I love follow-up. Follow-up is good: study something, then study the follow-ups, and you will learn more.
So, a few follow-ups:
- I've been fascinated by the Air France Flight 447 investigation (background here and here), so if you were equally interested, don't miss this wonderful article in this month's Popular Mechanics: What Really Happened Aboard Air France 447:
Two years after the Airbus 330 plunged into the Atlantic Ocean, Air France 447's flight-data recorders finally turned up. The revelations from the pilot transcript paint a surprising picture of chaos in the cockpit, and confusion between the pilots that led to the crash.
- I've been following Jim Gettys and his studies into the network queueing phenomenon known as "BufferBloat". If you've been paying attention to this, too, you won't want to miss this discussion in the ACM Queue column. Meanwhile, Patrick McManus, who is hard at work on the new SPDY networking protocol, has an essay on the topic in which he notes some recent published research, and worries that there is still more research needed:
A classic HTTP/1.x flow is pretty short - giving it a signal to backoff doesn't save you much - it has sent much of what it needs to send already anyhow. Unless you drop almost all of that flow from your buffers you haven't achieved much. Further, a loss event has a high chance of damaging the flow more seriously than you intended - dropping a SYN or the last packet of the data train is a packet that will have very slow retry timers, and short flows are comprised of high percentages of these kinds of packets.

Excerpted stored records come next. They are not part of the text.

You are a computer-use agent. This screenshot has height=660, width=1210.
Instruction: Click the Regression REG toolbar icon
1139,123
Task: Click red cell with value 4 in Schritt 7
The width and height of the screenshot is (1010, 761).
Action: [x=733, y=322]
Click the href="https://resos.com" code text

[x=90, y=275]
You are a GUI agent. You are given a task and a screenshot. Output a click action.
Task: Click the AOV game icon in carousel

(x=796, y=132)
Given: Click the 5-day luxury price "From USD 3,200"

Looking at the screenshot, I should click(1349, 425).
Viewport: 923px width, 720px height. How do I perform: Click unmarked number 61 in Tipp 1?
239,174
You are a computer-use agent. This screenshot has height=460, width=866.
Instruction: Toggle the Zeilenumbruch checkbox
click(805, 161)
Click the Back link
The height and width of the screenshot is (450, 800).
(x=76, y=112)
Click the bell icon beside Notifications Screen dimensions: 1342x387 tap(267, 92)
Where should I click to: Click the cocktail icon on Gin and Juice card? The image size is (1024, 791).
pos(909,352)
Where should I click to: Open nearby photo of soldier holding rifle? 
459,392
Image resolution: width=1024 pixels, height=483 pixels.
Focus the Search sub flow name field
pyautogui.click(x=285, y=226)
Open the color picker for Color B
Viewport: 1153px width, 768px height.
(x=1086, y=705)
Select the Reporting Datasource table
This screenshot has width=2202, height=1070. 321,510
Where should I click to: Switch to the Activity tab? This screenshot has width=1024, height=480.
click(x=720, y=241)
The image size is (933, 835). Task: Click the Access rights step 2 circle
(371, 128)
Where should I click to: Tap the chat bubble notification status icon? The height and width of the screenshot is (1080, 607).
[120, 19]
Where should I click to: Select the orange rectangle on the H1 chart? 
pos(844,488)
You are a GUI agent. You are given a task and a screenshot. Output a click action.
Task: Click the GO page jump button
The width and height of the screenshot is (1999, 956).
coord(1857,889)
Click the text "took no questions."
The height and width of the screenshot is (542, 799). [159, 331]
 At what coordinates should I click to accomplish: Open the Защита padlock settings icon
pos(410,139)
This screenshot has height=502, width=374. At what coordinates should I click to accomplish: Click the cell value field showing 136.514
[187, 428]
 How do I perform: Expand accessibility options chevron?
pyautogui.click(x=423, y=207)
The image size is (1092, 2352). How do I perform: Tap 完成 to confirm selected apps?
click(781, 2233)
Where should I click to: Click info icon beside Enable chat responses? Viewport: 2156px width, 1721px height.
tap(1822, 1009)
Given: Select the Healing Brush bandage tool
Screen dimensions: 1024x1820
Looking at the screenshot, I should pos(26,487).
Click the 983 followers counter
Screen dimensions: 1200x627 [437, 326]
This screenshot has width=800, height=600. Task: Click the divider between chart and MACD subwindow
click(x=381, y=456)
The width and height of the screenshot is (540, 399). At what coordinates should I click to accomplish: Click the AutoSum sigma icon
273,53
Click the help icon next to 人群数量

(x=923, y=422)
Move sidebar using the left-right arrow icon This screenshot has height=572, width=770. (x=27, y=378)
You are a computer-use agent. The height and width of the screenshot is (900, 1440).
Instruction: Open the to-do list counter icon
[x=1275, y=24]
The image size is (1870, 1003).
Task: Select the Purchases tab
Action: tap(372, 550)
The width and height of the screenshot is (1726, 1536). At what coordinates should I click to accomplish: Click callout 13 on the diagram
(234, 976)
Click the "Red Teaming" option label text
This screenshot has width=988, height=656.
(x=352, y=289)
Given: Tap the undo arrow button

Understanding TCP's behaviors is certainly complicated; I recently wrote about this at some length on the Perforce blog.
Problems such as the complexity of modern systems such as those controlling airplanes, nuclear reactors, etc., or the unexpected inter-actions of networking equipment across the planet, continue to be extremely hard. Only dedicated study of many years or decades is going to bring progress, so I'm pleased to note such progress when it occurs!